- [Exercise details]
Could you reproduce the lines below from the one with "Open History via" through the one with "Click question mark"? Keep both ends and add nothing.

- [Data for this task]
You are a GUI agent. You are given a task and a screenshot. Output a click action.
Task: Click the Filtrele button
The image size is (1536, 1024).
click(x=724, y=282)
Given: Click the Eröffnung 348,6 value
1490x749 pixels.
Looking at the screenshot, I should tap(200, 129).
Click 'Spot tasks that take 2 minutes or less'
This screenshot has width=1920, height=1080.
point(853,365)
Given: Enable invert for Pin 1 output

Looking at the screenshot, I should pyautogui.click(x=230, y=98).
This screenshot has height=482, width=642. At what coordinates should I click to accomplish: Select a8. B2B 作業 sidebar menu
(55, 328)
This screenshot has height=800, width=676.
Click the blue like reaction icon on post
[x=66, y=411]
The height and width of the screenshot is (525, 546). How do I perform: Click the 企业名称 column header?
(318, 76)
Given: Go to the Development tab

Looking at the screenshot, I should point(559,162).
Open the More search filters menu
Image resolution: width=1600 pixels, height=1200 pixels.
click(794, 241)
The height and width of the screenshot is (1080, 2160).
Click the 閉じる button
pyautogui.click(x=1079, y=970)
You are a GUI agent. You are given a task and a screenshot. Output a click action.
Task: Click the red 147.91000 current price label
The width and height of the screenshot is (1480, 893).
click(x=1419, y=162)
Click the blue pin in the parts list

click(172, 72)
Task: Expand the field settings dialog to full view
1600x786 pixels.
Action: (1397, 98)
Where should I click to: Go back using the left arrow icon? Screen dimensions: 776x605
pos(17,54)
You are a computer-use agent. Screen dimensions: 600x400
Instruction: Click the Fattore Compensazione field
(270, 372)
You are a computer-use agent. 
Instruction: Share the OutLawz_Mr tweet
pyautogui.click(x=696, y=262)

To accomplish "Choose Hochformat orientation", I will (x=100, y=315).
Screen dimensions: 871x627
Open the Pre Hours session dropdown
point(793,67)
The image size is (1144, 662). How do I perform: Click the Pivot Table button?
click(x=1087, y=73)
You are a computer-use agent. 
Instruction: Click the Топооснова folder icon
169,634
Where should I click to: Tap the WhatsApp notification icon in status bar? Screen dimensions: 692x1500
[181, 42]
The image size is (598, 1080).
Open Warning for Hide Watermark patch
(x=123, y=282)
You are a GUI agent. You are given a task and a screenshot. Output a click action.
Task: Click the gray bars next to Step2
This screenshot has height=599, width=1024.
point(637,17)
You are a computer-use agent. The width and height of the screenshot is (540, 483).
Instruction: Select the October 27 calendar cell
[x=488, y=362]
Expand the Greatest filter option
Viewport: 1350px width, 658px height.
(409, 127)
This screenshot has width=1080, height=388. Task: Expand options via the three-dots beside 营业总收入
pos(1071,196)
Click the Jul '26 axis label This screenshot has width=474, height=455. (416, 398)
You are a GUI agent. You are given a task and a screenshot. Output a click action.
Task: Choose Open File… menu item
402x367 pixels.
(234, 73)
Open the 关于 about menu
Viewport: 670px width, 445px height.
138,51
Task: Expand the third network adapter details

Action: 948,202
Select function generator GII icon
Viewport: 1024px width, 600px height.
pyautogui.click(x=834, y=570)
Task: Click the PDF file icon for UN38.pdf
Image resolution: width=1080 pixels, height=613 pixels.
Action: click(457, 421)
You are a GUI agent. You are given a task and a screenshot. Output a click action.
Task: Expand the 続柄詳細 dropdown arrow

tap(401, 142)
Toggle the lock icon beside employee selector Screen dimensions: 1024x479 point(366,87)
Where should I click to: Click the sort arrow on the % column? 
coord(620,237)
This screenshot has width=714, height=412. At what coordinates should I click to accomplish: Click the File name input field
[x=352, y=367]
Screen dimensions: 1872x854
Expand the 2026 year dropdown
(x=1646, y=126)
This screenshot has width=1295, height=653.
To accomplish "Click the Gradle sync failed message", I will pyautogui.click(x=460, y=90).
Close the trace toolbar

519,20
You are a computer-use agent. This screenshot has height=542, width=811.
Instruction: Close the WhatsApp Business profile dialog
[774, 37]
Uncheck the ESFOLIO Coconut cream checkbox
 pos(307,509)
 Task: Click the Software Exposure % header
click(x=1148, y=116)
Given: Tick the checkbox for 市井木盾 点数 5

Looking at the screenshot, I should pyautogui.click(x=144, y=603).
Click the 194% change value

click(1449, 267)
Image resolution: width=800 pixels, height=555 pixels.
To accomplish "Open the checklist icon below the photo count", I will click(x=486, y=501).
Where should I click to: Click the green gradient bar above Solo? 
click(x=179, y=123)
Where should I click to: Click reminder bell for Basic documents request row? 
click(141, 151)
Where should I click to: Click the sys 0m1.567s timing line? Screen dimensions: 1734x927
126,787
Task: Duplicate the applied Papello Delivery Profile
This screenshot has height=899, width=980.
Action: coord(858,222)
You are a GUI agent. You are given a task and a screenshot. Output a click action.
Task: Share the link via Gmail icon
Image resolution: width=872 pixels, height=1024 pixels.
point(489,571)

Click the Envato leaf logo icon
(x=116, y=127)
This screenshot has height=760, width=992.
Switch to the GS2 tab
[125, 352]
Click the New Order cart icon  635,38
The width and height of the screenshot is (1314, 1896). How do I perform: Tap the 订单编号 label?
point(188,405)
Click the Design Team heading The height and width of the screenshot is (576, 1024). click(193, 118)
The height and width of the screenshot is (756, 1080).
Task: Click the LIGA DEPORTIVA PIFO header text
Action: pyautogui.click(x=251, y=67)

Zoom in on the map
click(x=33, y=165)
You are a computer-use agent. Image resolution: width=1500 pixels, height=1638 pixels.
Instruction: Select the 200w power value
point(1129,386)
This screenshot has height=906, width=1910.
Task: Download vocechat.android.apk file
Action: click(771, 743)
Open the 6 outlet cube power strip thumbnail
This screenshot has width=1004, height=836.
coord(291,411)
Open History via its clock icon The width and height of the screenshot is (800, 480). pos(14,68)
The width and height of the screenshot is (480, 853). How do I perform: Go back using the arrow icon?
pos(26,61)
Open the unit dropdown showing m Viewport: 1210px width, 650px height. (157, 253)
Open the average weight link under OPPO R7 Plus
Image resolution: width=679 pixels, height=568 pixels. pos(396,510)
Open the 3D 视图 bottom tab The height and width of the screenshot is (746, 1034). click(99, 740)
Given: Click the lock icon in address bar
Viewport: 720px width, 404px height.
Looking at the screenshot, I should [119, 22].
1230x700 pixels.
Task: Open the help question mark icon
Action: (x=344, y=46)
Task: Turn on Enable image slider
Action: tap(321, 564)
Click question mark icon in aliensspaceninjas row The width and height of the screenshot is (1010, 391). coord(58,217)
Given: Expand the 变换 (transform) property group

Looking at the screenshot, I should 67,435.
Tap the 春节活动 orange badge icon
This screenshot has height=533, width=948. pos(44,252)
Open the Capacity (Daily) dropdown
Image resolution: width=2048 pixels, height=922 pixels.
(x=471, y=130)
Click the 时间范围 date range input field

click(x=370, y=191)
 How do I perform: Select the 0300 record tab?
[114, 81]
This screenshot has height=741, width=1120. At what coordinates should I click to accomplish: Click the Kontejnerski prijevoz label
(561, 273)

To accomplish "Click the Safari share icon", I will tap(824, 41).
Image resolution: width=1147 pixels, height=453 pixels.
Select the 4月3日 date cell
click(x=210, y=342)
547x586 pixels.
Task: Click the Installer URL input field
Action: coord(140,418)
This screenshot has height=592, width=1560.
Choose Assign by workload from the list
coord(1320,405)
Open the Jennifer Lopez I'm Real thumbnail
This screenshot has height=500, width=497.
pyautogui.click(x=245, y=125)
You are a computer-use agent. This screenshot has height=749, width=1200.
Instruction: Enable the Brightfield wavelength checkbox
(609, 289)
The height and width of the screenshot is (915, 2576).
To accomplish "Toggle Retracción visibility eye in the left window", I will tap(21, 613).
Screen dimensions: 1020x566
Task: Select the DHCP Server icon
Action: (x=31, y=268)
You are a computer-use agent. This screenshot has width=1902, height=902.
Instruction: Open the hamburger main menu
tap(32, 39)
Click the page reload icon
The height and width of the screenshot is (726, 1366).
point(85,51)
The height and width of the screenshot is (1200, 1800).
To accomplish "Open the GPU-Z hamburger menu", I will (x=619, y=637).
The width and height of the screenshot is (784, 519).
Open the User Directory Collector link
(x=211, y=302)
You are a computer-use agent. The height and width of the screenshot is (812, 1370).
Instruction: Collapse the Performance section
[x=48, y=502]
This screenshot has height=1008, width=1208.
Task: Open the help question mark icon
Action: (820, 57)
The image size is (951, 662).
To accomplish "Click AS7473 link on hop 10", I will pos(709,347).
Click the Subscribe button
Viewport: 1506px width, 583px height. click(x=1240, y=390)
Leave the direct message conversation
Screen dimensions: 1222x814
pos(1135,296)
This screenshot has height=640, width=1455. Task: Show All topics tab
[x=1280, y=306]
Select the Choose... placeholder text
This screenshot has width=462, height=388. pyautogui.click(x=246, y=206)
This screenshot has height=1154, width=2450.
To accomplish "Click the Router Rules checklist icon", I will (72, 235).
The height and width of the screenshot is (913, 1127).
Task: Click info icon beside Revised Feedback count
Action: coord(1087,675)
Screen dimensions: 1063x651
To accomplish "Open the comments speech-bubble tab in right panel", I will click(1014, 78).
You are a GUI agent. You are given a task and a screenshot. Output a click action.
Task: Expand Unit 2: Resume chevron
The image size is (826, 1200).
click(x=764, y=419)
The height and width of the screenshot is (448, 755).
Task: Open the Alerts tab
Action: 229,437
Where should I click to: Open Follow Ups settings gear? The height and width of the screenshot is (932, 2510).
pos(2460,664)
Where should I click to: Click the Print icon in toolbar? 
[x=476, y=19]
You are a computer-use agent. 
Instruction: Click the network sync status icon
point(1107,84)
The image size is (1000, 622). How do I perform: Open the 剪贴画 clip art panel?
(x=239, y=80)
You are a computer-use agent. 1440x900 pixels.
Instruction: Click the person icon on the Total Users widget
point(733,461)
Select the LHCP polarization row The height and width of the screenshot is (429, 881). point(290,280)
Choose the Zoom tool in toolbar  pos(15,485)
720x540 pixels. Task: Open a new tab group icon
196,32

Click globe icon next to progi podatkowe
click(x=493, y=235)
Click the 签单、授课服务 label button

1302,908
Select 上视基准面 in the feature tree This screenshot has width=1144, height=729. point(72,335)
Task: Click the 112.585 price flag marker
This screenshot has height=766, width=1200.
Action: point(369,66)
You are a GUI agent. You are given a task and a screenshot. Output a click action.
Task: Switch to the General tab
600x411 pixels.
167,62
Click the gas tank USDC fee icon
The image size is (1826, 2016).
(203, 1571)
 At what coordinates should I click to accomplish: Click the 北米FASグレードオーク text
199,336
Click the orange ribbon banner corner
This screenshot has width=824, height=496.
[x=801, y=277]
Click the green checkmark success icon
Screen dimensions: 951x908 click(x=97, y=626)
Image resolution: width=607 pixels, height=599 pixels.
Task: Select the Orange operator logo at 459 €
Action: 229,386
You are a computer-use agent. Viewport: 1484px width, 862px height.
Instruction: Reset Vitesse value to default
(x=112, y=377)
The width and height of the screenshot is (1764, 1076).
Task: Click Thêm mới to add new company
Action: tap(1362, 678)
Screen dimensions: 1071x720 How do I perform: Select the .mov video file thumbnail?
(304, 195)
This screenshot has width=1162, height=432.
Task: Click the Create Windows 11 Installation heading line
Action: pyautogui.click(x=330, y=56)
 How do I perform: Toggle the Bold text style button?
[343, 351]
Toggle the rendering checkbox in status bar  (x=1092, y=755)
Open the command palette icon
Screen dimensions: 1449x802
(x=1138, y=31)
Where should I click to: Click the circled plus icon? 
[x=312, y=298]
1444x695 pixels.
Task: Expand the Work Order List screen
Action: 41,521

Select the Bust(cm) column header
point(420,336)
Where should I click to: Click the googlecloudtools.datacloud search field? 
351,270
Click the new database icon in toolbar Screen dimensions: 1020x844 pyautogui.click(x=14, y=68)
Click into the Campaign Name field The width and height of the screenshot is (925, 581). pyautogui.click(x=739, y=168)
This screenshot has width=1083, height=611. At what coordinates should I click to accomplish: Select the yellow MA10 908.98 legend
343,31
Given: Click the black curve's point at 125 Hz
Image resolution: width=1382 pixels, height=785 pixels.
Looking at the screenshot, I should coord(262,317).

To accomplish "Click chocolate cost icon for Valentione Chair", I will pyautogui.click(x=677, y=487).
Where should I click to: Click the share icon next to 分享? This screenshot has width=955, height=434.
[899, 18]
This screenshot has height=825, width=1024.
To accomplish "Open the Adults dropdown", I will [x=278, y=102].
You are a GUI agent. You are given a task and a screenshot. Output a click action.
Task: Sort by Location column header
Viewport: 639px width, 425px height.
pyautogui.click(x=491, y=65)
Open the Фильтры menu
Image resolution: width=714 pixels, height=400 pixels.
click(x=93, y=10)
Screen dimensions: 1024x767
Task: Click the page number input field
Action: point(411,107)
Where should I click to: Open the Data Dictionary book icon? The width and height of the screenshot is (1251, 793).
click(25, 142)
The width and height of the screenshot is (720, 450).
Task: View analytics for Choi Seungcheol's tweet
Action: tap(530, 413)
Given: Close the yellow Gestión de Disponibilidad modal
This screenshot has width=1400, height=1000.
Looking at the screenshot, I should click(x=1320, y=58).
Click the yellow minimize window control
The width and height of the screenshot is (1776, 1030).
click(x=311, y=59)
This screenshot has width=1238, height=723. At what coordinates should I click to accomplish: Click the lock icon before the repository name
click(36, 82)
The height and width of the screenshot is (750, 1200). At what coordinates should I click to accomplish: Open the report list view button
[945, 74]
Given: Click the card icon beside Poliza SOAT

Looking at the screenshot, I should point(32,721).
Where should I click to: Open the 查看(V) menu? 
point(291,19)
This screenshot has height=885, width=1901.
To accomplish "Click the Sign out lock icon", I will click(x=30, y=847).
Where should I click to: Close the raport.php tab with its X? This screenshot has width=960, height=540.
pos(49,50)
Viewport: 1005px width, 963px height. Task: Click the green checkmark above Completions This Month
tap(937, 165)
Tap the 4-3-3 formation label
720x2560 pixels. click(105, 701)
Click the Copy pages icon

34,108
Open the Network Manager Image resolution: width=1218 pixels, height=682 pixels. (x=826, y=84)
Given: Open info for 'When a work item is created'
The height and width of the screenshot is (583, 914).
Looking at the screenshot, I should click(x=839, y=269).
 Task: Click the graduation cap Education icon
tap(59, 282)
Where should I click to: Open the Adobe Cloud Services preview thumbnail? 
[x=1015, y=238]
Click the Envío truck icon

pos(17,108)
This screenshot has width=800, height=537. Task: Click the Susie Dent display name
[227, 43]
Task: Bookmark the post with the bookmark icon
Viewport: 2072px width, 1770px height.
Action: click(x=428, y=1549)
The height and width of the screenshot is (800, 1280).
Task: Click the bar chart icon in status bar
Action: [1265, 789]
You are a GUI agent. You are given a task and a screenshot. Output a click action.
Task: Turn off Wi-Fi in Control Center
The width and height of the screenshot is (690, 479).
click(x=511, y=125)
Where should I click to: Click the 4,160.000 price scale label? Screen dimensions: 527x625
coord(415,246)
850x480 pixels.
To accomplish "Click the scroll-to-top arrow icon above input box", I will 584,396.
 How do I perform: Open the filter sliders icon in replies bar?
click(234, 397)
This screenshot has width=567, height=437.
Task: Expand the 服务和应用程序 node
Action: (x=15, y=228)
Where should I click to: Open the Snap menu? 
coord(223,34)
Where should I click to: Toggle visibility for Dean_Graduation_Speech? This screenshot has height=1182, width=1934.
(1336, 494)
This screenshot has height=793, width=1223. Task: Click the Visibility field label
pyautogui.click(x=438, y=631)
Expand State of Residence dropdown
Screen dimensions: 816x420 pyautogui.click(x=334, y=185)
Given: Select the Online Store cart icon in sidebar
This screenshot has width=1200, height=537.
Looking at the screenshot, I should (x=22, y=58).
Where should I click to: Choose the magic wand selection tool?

- [The answer]
Open History via its clock icon The width and height of the screenshot is (800, 480). pos(14,68)
The width and height of the screenshot is (480, 853). How do I perform: Go back using the arrow icon?
pos(26,61)
Open the unit dropdown showing m Viewport: 1210px width, 650px height. (157, 253)
Open the average weight link under OPPO R7 Plus
Image resolution: width=679 pixels, height=568 pixels. pos(396,510)
Open the 3D 视图 bottom tab The height and width of the screenshot is (746, 1034). click(99, 740)
Given: Click the lock icon in address bar
Viewport: 720px width, 404px height.
Looking at the screenshot, I should [119, 22].
1230x700 pixels.
Task: Open the help question mark icon
Action: (x=344, y=46)
Task: Turn on Enable image slider
Action: tap(321, 564)
Click question mark icon in aliensspaceninjas row The width and height of the screenshot is (1010, 391). coord(58,217)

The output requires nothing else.